_Requirement:_ Can you express the rows from the line with "Given: Click the" through the line with "Looking at the" as a Markdown table with columns No. and Line, skipping blank lines and leaving out the pictures?

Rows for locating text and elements
==========
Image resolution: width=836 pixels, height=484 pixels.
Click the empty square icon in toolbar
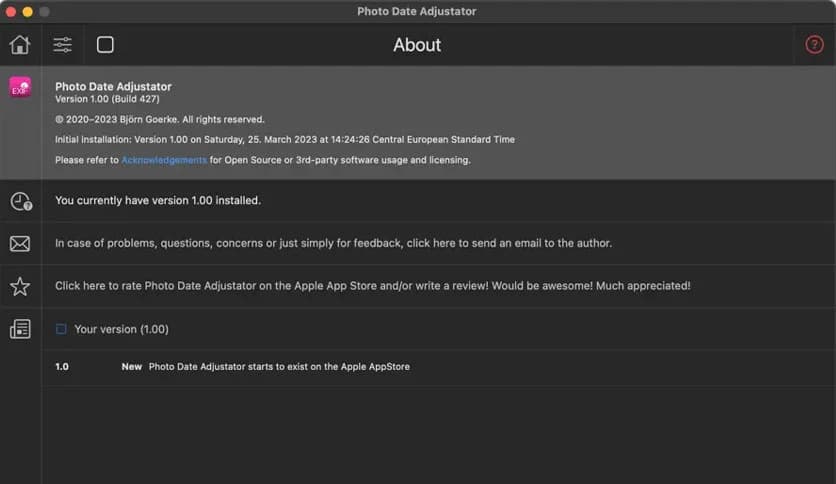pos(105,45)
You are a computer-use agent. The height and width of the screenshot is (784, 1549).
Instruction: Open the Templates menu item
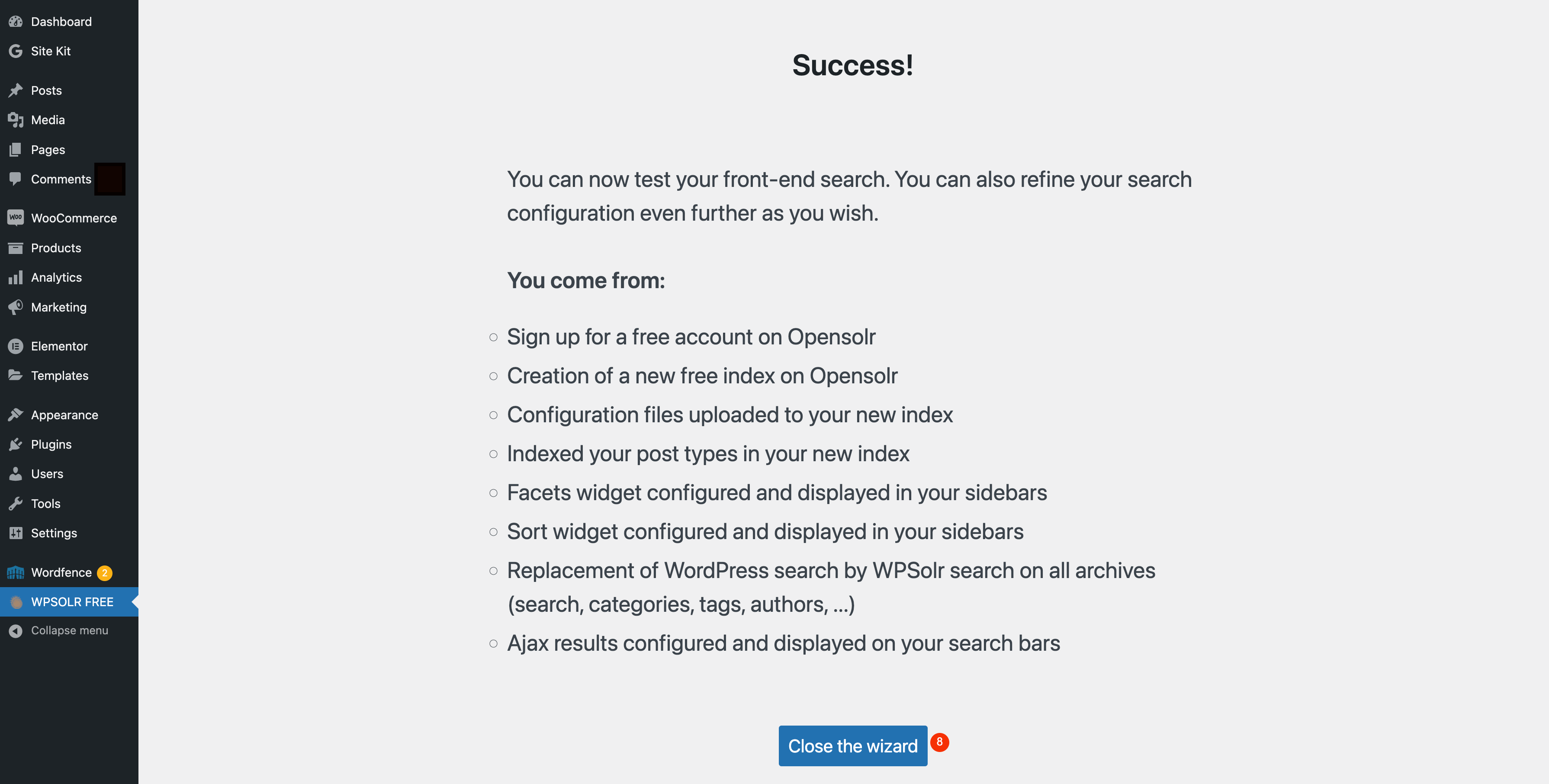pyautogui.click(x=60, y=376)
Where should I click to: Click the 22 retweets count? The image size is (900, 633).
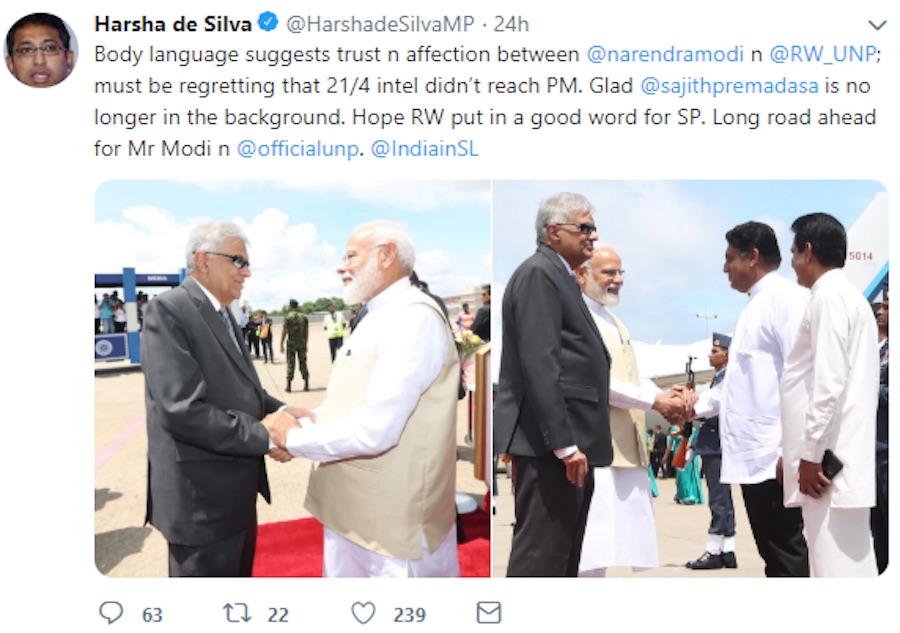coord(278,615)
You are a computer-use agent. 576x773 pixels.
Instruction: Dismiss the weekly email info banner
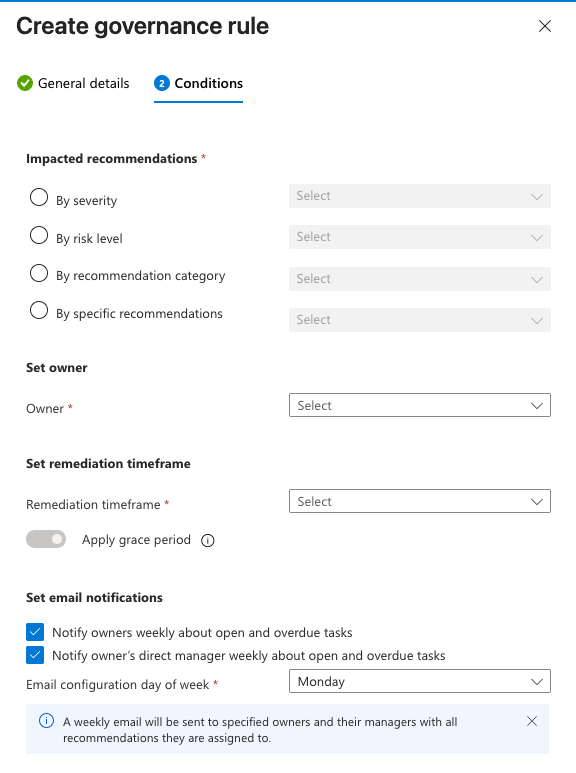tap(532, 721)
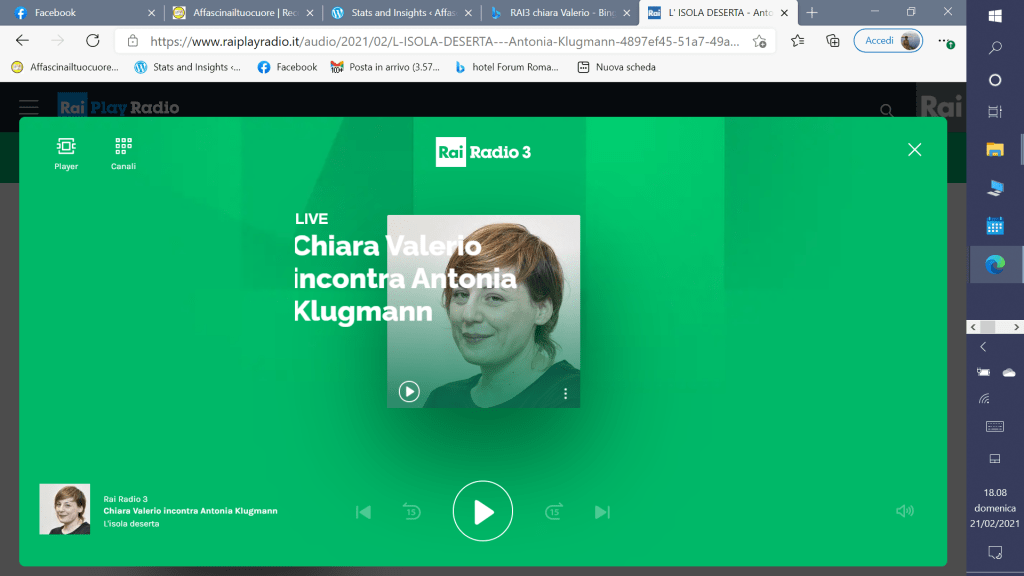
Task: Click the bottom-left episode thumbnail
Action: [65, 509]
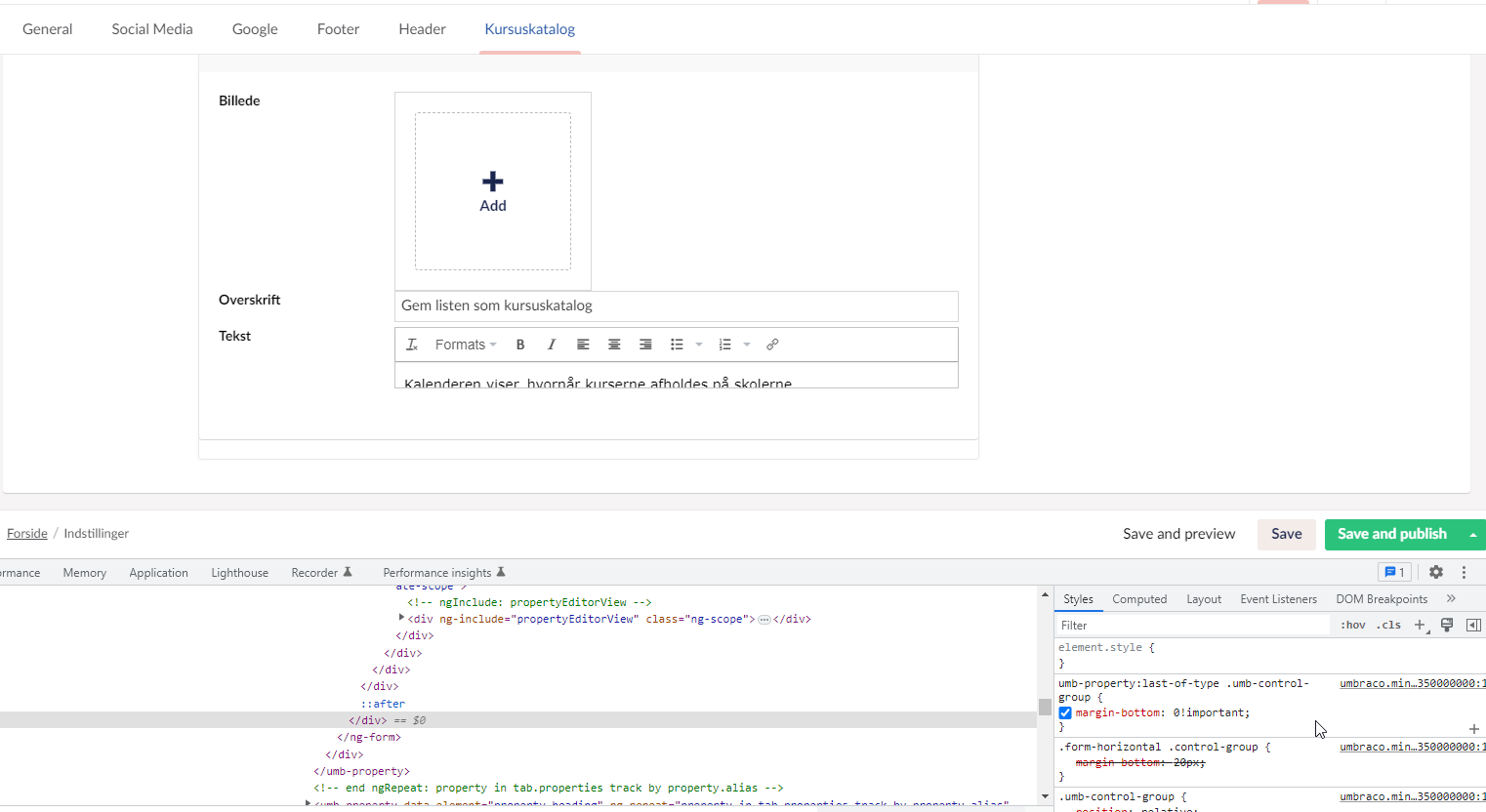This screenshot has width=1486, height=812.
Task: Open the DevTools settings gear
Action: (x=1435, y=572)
==========
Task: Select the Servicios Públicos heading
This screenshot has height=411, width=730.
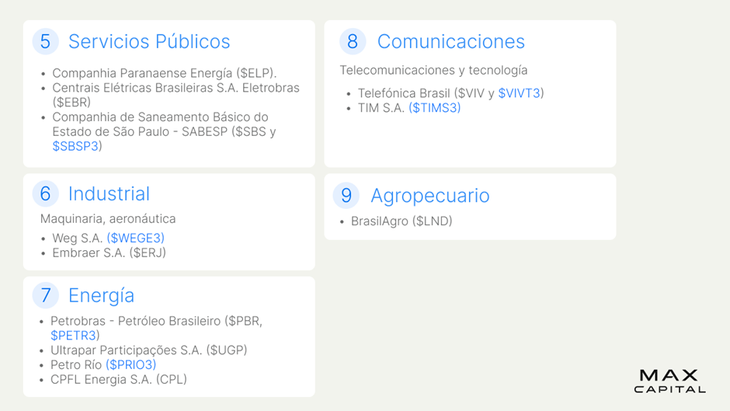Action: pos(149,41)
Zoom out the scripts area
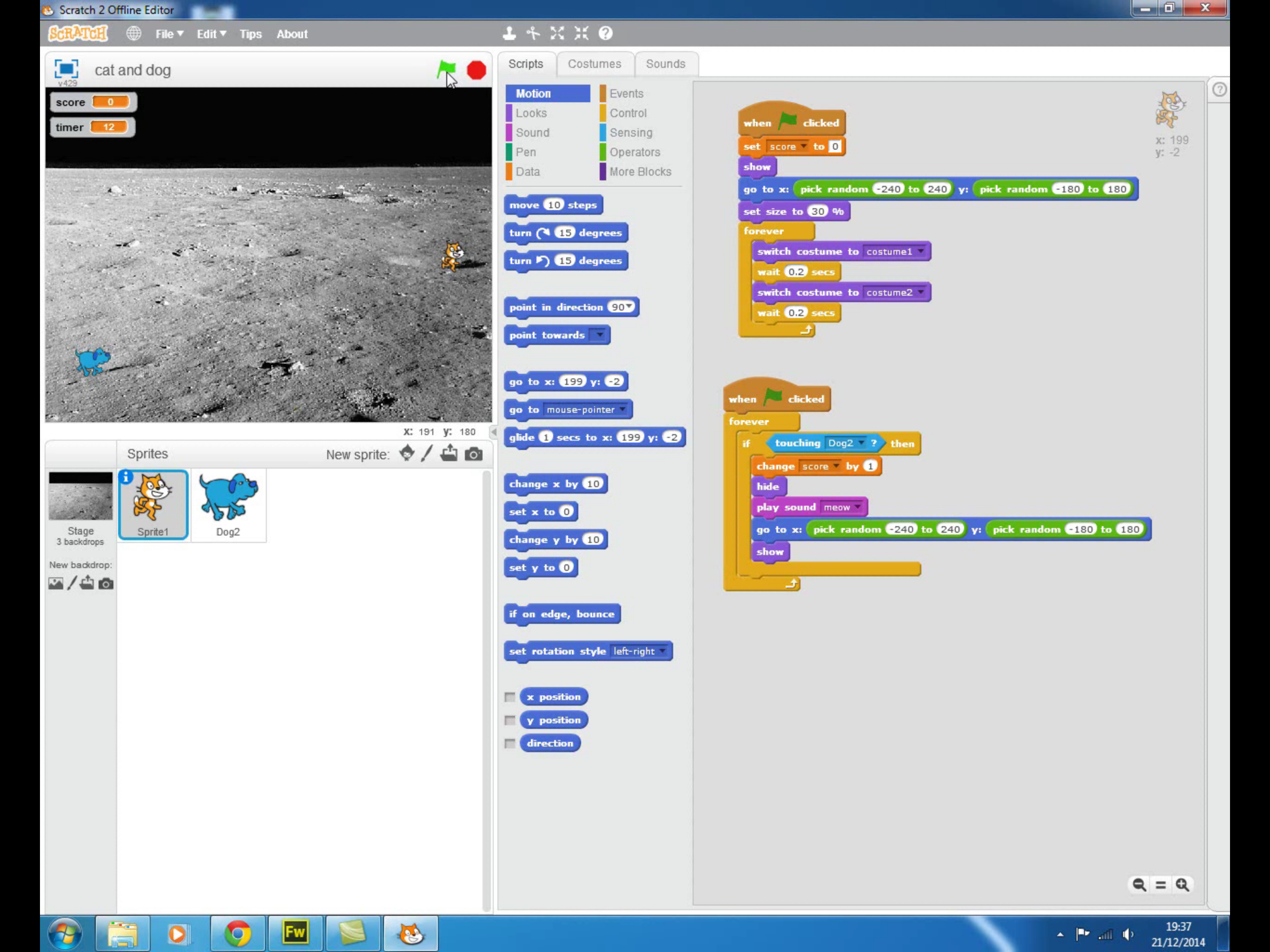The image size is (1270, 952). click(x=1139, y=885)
==========
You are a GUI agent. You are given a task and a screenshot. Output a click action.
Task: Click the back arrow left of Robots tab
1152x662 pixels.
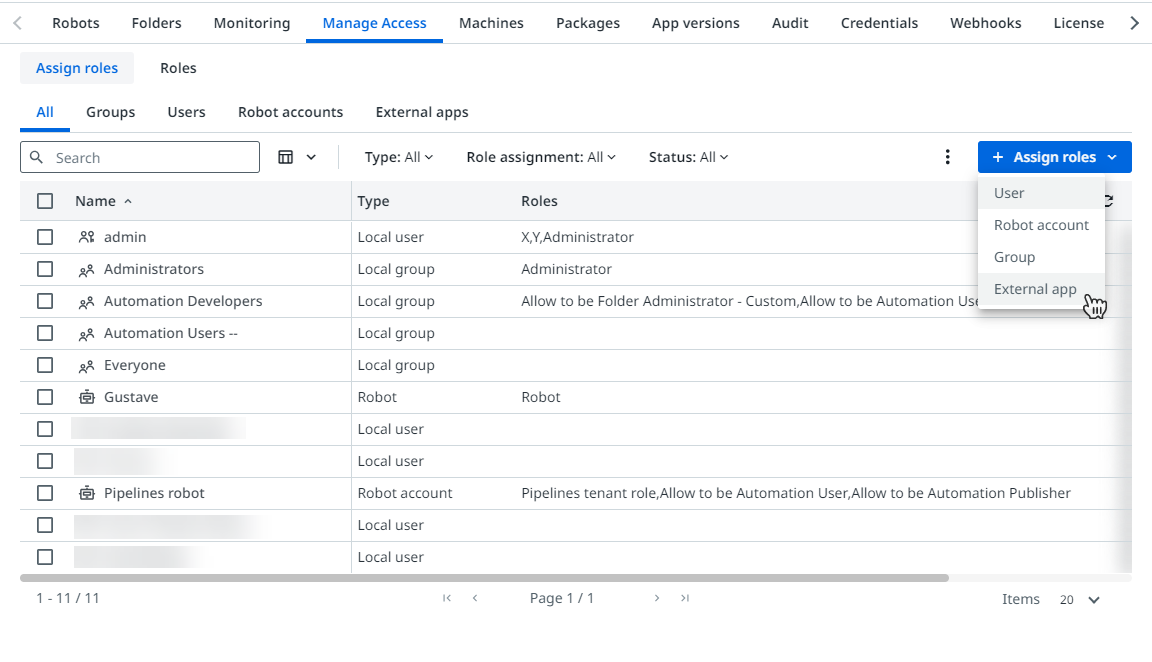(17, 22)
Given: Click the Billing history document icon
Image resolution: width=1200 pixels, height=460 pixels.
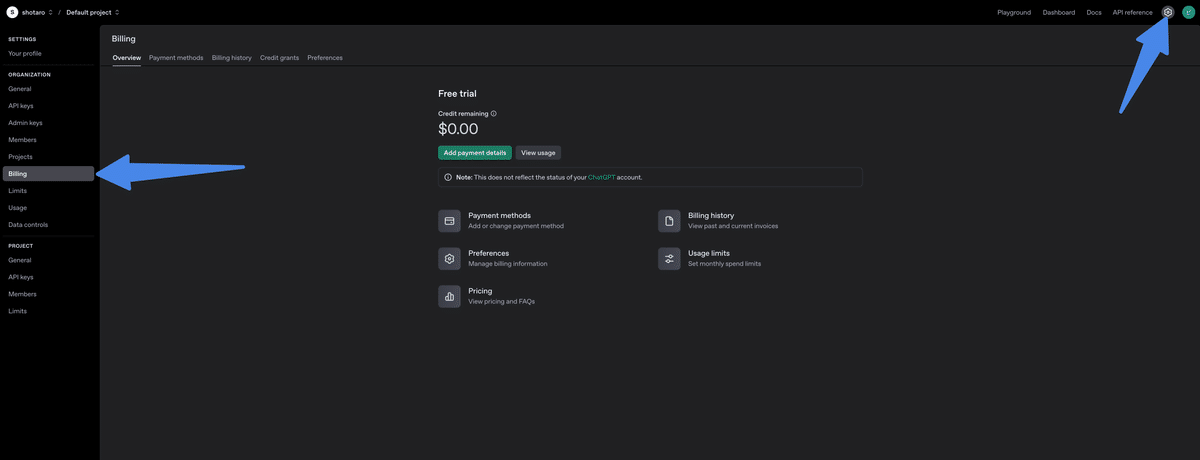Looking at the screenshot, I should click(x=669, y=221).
==========
_Answer to this problem:_
| No. | Line |
|---|---|
| 1 | Given: Click the Billing history document icon |
| 2 | Image resolution: width=1200 pixels, height=460 pixels. |
| 3 | Looking at the screenshot, I should click(x=669, y=221). |